Она долго смотрит на меня, также как и остановившиеся часы на стене.
— Ты кому-нибудь говорила об этом, Николь? Когда-либо говорила?
И мне кажется, что этот вопрос поражает ее.
— Кому я должна была это рассказать? Отцу, матери? Это убило бы их, разрушило бы навсегда. Или, быть может, мой отец убил бы его, и это было бы еще хуже. Полиция? Он был героем, пришедшим с большой войны. Он не бил меня. Никаких видимых ран. Так что я никому ничего не говорила. Все, что сказала родителям, так это то, что я больше не хотела жить во Френчтауне. Отец, так или иначе, был готов вернуться сюда. Это — его родной город. И мы приехали. Они ничего и не спрашивали. Я думаю, что они побоялись бы что-либо спросить.

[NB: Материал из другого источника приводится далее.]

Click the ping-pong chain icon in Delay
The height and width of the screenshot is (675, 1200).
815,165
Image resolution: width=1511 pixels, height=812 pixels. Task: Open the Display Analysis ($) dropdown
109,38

Она не приближается, словно ей нужно держаться от меня подальше.
— Ладно, — говорит она. — Если я не совсем в порядке, то я… — ее лицо напрягается в поиске правильного слова. — Я приспосабливаюсь, стараюсь извлечь лучшее из всего, что произошло за это время. Когда Мэри ЛаКруа начала мне писать, то почтовый штемпель Монумента вверг меня в дрожь. Я разорвала ее первое письмо. Но она продолжала писать. Теперь я читаю все ее письма и даже отвечаю на них, — она вздыхает, словно внезапно теряет дыхание. — Уже почти три года, Френсис, и иногда я могу подумать о Френчтауне, не содрогнувшись. И затем… — ее голос колеблется, и глаза опускаются. — И затем я ухожу в себя.
Она качает головой.
— В первую минуту, когда ты назвал свое имя, я почти запаниковала. И мне стало жаль. Потому что ты был частью лучших времен, Френсис. Всегда такой застенчивый, у меня не получалось помочь тебе, даже если я дразнила тебя. Те утренние киносеансы. Наши длинные беседы по дороге домой, — с этими воспоминаниями ее голос становится нежным.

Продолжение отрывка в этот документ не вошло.